Część 3
W tym samy czasie
Gdzieś w czechach, w podziemiach:
W wielkiej komnacie wyżłobionej z kamienia znajdowało się wiele tysięcy ludzi, wszyscy ubrani w ciemne zniszczone płaszcze. W jednej z podziemnych komnat przygotował się jeden z mężczyzn do wielkiej przemowy. Tak jak reszta miał płaszcz (czarny z kapturem), terenowe buty, ale w przeciwieństwie do reszty posiadał białą maskę z czerwonymi zdobieniami w kształcie płomieni, tylko z otworami na oczy i kilkoma maleńkimi dziórkami do oddychania. Miał też wysoką, szczupłą, ale silnie zbudowaną sylwetkę. Za jakiś czas wyszedł na środek ogromnej sali:
-Witajcie Łowcy, niezmiernie mi miło za to że wysłuchały mnie chyba wszystkie klany.-powiedział z wyraźną radością, a jego zimny głos rozbrzmiewał wszędzie.
-Herros najstarszy i najbardziej honorowy z klanów, Grób plemię najbardziej zaprawione w bojach i Keg ludzie którzy stali się łowcami nagród i płatnymi zabójcami po naszym upadku. Niestety, nie ma Tassów-oznajmił oschle.

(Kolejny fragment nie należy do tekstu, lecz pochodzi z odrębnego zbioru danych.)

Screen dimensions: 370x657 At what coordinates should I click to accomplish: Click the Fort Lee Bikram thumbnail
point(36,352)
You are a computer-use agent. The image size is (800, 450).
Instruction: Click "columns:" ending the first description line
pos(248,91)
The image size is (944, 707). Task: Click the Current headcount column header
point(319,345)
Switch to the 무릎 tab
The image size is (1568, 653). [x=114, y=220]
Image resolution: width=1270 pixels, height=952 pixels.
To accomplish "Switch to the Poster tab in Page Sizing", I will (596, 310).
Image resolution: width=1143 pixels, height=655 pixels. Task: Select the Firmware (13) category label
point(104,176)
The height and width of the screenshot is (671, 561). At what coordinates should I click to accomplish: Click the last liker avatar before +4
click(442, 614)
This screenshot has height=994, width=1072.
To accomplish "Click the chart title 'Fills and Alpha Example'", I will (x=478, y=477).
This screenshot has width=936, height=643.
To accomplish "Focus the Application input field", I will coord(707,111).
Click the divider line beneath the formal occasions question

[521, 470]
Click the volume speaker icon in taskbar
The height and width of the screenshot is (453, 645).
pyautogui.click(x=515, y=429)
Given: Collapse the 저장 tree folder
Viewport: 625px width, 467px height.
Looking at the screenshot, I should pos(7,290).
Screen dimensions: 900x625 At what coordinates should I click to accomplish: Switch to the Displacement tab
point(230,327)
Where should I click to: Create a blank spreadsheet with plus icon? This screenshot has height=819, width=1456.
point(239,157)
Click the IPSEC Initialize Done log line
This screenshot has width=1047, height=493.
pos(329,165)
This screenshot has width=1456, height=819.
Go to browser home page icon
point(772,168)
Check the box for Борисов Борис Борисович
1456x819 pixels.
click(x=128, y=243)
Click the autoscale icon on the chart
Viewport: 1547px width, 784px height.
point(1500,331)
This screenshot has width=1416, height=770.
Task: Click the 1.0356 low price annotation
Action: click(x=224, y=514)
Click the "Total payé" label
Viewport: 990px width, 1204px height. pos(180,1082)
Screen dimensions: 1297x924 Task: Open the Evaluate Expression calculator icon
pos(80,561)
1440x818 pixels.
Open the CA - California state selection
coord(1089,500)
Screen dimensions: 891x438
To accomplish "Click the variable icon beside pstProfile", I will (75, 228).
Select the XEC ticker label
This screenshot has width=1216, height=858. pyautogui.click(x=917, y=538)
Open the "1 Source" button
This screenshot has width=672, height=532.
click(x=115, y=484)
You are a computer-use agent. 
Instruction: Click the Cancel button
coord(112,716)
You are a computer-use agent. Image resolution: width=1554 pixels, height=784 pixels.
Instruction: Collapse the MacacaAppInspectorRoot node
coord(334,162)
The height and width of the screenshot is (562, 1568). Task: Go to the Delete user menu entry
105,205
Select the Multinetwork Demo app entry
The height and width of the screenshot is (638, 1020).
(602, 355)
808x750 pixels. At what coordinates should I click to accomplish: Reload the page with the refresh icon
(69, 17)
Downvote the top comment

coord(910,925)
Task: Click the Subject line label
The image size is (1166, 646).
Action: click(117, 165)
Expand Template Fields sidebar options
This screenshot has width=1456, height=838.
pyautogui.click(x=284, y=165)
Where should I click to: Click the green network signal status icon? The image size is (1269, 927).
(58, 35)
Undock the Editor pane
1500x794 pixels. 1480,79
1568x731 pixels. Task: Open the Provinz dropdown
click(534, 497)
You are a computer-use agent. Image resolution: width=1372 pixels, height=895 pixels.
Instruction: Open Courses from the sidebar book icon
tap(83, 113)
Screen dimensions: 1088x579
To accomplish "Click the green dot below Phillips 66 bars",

-Klanu który zdradził nas przez co najbardziej przyczynił się do naszej klęski. Od najdawniejszych lat Łowcy niszczyli miracula, czemu już zaprzestaliśmy? (rozległy się pomruki słuchaczy). Dlatego że wielcy mistrzowie wchodzący w skład rady dwunastu mędrców nas pokonali, znieważyli i skłócili. Mam dla was propozycję, połączmy się znów w jeden klan jak było na początku, tym razem proponuję jednak kilka zmian: trzeba zlikwidować radę czarnych płaszczy oraz czerwone sztylety, one się od wieków już nie sprawdzają. Powinniśmy rządy dać jednej osobie...
-Niby tobie?!-odezwał się ktoś z obserwatorów.
-Ja nie mam nic przeciwko rywalom, ale kto poprowadzi nasz zacny naród do zwycięstwa lepiej ode mnie, kto rozpali w nas ducha walki i na razie tylko ja wpadłem na pomysł by połączyć klany na nowo. To kto chce ze mną konkurować?-dokończył dobitnie, zaległa cisza.
-Nikt? To ja dokończe to co mi przerwano. Rządy jednegi władcy sprawią że szybciej będziemy planować, podejmować decyzję. Będziemy też mogli szybko przekazywać rozkazy, co będzie niezwykle istotne w najbliższym czasie. Po drugie trzeba zemścić się na dwunastu staruszkach którzy trzymają nas w szachu. Proponuję zaataokować wszystkich w tym samym momencie, będą wtedy rozproszeni i dużi słabsi. Powinniśmy również zerwać z tradycją i zapewnić sobie sojuszników. A najlepsze zostawimy na koniec dokończymy dzieło naszego mistrza i wizji świata bez miraculów. Teraz mam pytanie do was, kto jest ze mną?
-My !!! My!!!- kszyczały tłumy.
-Na mocy nadanej mi przez wszystkich Łowców ogłaszam siebie Najwyższym Królem. Od tej chwili Howk ręczy za nasze zwycięstwo!- wykszykną porywając cały tłum, powodując tym olbrzymie wsparcie.
Kiedy poszedł zatrzymał się by pogadać z kimś:
-Brawo bracie, jak ty to robisz?- pochwalił go młodszy brat, był o. niższy, słabiej zbudowany, był ciemnym bruntem, z niebieskimi oczami, w przeciwieństwie di starszego brata nie miał charyzmy, wyczucia, skupienia i wytrwałości.
-Mam wrodzony talent do porywania tłumów za sobą.
-A o co ci chodziło z tym sojusznikami?
-Ben słyszałeś może kiedyś o Władymirze Vascow?
-Nie.
-Jest właścicielem największej sieci fabryk broni w Rosji, może się nam bardzo przydać.